Task:
For the entries below, repeat exactly each line starting with the one that contains "Nové heslo (996, 1782)" and going on through the one that contains "For every named", and no others.

Data for this task:
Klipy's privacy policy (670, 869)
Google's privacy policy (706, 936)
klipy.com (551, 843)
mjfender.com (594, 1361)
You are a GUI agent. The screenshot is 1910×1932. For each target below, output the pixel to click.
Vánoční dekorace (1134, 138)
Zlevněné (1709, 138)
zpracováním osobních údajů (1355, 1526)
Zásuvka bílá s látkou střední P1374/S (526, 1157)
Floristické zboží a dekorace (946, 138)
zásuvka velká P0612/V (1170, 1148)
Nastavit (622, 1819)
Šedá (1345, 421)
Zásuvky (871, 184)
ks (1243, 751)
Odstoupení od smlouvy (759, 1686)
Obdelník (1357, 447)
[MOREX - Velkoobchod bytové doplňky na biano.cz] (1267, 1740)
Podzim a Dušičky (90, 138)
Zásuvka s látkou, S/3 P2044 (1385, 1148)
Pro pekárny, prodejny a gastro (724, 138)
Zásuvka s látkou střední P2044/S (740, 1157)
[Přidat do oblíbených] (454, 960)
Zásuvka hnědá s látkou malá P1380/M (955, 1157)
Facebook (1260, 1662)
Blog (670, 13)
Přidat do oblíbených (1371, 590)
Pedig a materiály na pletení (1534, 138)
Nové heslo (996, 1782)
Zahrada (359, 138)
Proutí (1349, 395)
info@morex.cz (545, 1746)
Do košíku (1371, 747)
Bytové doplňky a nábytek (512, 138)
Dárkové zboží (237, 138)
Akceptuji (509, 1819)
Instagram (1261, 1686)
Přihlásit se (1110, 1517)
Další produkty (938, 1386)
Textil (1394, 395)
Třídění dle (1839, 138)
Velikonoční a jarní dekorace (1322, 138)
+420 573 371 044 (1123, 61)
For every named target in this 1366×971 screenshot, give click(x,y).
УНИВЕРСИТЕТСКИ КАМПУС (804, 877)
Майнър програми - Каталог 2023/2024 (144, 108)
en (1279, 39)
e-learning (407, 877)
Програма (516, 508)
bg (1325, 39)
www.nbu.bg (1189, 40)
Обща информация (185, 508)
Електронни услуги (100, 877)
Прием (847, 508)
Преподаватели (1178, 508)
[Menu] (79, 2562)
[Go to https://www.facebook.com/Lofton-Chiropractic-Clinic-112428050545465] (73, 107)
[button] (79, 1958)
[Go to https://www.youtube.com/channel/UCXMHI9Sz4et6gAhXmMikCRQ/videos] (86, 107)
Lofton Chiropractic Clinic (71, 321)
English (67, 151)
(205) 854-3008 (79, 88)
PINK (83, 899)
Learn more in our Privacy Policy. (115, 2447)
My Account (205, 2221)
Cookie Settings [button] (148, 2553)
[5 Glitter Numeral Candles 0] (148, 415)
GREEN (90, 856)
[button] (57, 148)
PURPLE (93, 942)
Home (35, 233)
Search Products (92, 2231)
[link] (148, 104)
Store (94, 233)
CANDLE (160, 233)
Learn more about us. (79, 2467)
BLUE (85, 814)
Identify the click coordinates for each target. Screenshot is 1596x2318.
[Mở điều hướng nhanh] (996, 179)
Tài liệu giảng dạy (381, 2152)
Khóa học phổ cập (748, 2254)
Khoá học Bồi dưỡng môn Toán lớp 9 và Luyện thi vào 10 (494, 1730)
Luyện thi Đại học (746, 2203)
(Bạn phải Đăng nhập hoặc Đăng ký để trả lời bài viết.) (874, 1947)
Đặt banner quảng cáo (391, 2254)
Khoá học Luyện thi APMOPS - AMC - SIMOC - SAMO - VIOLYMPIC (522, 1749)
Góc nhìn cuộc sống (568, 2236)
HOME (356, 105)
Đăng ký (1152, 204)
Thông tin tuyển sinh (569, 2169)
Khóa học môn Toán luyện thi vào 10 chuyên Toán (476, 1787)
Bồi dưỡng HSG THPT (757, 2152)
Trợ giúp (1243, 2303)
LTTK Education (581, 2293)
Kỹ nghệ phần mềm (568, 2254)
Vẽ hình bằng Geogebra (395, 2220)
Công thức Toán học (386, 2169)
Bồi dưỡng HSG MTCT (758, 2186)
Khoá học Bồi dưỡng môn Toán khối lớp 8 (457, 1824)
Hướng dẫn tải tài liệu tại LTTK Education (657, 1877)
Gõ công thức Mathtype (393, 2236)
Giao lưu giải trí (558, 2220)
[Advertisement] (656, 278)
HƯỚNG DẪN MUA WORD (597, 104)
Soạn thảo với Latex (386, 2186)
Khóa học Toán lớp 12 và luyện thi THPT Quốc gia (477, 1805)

Written response:
Nové heslo (996, 1782)
Zahrada (359, 138)
Proutí (1349, 395)
info@morex.cz (545, 1746)
Do košíku (1371, 747)
Bytové doplňky a nábytek (512, 138)
Dárkové zboží (237, 138)
Akceptuji (509, 1819)
Instagram (1261, 1686)
Přihlásit se (1110, 1517)
Další produkty (938, 1386)
Textil (1394, 395)
Třídění dle (1839, 138)
Velikonoční a jarní dekorace (1322, 138)
+420 573 371 044 (1123, 61)
For every named target in this 1366×971 screenshot, give click(x,y).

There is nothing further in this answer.